Set exercise A
In the post about the Old Town apartment, why was living a minute's walk from work a big help?
Set exercise B
Answer these from the post about the Old Town apartment:
(i) What business was below Apartment #2?
(ii) Which windows of the building belonged to the apartment?
(iii) What was on the wall immediately inside the apartment door?
Set exercise C
Carry the post about the Old Town apartment forward from its final sentence.

Provided passage
Places I Used To Live: Old Town, 1994-97

Old TownAbout a year and a few months after moving out of my parents’ house and into my first apartment, I decided to find my own place, something that was a little more my style. There were good reasons and bad reasons at the time, which I won’t go into here, but where I wound up moving into was Apartment #2 above Old Town Grain & Feed, a nightclub just on the other end of the block from Pharis Broadcasting, which is where I was working at the time. I was now only a minute or so away from work on foot, which was both a big help considering that my car was in terrible shape and I could ill afford to get it fixed, let alone replace it, but that proximity to work was also one of the dumbest things I ever did to myself. Above is the exterior of the building. My apartment started at the third window from the left, and ended at the sixth. At below, you can see basically the view you would see when you walked in the door of my apartment. Prepare for a voyage into a very geeky early-twenty-something mind.
Earl's Apartment, circa 1997
Earl's Apartment, circa 1997Yes, that’s a string of Christmas lights nailed up to the wall. Yes, there were Christmas lights all over the place – my cheap form of mood lighting back in the days before rope lights. It’s a wonder I didn’t set the place on fire, honestly. The wall of awards was immediately inside the door to the apartment, some of them dating back to junior high drama department stuff. I’m sure this says something about my state of mind at the time, and I’m sure that what it says isn’t pretty.

Data listing
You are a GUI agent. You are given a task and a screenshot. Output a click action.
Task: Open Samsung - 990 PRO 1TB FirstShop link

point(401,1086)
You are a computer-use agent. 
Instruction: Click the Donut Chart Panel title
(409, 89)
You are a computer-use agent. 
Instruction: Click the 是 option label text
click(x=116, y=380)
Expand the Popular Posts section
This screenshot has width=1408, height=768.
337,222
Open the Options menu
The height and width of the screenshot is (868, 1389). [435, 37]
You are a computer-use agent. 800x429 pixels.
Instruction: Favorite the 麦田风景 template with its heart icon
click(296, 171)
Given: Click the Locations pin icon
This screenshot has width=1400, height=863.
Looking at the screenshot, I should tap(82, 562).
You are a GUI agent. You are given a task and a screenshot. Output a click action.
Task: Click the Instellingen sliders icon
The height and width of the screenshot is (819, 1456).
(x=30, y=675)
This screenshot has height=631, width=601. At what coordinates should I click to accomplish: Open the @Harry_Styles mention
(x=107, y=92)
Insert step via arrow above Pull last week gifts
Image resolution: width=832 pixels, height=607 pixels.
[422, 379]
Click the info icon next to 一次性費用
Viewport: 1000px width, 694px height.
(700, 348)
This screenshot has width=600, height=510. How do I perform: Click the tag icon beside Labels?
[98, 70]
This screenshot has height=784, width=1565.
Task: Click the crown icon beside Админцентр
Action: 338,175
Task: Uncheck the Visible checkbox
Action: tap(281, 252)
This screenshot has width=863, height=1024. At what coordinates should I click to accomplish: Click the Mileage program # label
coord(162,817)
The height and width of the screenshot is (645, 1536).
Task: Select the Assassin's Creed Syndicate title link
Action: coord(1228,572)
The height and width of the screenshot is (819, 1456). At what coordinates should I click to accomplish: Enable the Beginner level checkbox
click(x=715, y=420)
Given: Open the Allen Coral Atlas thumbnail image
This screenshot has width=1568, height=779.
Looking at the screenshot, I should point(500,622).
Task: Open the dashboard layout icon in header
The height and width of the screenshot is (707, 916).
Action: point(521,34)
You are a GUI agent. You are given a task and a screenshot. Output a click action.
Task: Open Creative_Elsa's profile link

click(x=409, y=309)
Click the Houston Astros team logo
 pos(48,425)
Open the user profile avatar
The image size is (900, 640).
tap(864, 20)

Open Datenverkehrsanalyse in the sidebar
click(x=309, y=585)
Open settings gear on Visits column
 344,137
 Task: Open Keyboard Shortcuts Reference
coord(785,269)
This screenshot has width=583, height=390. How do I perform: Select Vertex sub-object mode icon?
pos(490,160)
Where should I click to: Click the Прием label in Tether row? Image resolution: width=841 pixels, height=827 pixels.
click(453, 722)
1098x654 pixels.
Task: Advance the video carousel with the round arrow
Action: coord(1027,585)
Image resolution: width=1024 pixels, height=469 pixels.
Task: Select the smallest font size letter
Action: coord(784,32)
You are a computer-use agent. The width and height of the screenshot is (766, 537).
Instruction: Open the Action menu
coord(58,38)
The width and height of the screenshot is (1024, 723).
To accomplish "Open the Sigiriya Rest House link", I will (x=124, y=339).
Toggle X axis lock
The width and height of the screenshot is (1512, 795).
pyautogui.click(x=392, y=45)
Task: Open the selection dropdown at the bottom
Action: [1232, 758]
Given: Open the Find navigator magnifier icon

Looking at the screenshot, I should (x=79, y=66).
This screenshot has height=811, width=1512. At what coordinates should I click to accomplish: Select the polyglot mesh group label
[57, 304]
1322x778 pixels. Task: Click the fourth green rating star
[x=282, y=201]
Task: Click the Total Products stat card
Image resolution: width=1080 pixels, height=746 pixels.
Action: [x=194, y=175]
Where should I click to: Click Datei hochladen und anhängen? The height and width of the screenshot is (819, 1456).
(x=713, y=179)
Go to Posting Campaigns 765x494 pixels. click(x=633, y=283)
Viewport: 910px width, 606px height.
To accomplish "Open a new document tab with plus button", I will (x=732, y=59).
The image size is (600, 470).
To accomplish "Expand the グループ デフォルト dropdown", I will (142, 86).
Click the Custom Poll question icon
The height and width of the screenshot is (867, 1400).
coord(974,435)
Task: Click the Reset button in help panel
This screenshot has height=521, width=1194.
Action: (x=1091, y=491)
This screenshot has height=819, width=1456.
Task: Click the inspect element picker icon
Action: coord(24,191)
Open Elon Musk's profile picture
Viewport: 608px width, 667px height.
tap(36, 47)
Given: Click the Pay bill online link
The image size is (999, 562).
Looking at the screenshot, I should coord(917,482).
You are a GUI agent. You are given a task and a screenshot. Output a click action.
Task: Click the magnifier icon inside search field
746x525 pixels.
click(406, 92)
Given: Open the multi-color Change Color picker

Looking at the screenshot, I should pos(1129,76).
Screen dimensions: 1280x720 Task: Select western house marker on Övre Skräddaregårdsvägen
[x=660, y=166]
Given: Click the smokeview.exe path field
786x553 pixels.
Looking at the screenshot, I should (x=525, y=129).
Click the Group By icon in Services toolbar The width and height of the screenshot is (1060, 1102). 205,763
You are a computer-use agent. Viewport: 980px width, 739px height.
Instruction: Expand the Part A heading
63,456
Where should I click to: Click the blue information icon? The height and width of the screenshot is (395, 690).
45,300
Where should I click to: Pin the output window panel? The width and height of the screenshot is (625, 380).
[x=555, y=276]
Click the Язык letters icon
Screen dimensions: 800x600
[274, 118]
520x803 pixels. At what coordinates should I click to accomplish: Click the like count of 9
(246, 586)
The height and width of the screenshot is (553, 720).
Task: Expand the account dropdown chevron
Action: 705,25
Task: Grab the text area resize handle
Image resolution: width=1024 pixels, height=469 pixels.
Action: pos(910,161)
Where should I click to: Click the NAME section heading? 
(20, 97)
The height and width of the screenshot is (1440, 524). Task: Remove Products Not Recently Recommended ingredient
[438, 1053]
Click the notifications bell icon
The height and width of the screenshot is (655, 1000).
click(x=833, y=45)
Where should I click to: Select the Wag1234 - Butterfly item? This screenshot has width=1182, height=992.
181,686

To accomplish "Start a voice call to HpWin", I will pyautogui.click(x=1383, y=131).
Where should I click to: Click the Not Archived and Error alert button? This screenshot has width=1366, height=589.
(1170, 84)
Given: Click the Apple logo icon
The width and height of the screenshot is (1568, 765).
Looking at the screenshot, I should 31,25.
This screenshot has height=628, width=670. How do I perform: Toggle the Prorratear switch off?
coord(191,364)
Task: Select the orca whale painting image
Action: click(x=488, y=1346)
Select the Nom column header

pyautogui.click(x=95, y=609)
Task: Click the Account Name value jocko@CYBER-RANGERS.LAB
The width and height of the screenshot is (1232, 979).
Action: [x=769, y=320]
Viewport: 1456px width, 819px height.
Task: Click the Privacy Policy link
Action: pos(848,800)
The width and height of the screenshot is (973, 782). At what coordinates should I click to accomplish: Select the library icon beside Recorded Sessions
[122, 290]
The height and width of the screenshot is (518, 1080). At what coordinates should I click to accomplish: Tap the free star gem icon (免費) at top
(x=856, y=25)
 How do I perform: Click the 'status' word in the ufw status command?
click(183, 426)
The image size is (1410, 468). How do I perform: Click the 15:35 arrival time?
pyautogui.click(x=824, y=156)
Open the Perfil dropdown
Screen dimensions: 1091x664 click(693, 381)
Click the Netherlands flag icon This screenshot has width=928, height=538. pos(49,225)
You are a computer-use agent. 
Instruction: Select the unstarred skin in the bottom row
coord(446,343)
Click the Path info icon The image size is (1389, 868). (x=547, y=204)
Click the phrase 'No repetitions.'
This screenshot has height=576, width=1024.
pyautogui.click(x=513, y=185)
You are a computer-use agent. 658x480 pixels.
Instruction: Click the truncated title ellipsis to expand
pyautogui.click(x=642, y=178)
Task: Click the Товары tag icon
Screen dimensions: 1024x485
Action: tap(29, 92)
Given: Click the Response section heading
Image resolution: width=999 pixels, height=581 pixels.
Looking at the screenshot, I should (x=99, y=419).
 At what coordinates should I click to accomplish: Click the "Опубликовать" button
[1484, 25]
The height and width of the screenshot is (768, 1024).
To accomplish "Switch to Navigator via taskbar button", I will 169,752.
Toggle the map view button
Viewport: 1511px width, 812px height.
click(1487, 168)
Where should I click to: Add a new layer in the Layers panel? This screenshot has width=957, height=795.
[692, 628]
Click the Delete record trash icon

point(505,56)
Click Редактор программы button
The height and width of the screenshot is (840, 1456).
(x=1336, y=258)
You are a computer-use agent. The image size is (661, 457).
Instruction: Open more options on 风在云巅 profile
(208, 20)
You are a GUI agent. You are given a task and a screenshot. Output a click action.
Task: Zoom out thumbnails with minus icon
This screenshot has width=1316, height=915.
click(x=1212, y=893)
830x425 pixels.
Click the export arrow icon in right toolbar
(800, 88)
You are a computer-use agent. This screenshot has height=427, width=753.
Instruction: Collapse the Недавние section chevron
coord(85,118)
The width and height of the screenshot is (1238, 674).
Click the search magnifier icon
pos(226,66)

Written reply A
The writer's car was in terrible shape, and they could barely afford to fix it, let alone replace it. Being able to walk to work made that less of a problem.

Written reply B
(i) Old Town Grain & Feed, a nightclub.
(ii) The third window from the left through the sixth.
(iii) The wall of awards, some of them dating back to junior high drama department stuff.

Written reply C
Earl's Apartment, circa 1997On the other side of the doorway to the bedroom and bathroom, an only slightly more dignified display: the history timeline pages (framed) from the Doctor Who 1996 movie special edition of the Radio Times, a few Trek odds and ends, and the two Addy Awards I had recently won. At the bottom right of that picture, you can see the handrail to a spiral staircase that led down to the living room area.
Earl's Apartment, circa 1997
Here you can see the view from the living room looking back toward the front door and the tiny, tiny kitchen. (The white thing dangling in the middle of the picture is a coathanger – the walls from floor to ceiling in the living room area were easily about 16 feet tall, so I had to snag the cord of the ceiling fan with something or I’d never be able to reach it.) Earl's Apartment, circa 1997 Just past the staircase was a large open doorway leading to the master bedroom area; there were accordion doors on tracks that could be used to close the bedroom area off, but some of the doors had apparently disappeared before I moved in. I filled the gap with a couple of corner shelves loaded with – you guessed it – Star Trek action figures and Christmas lights. Is this apartment screaming “chick magnet” at you yet?
Earl's Apartment, circa 1997
Earl's Apartment, circa 1997
Back up the stairs, the carpeted area next to the railing was meant to be a dining area. So naturally I set up my home studio there. In the picture at right, you might spot Iago, age two.
Earl's Apartment, circa 1997Here, more or less, you see the longest wall in the master bedroom area, loaded with bookshelves…and a shelf full of working Apple II computers (which were driving the row of monitors sitting on top of the bookshelves). An embryonic version of my future game room can be spotted here too, with a shelf devoted to the Coleco tabletop arcade machines. My cheap-ass plastic dining room table was in here, though it was more of a work area (I was taking night classes at the time) than an eating space. We’ll get to the slabs of cardboard covering the windows in a moment.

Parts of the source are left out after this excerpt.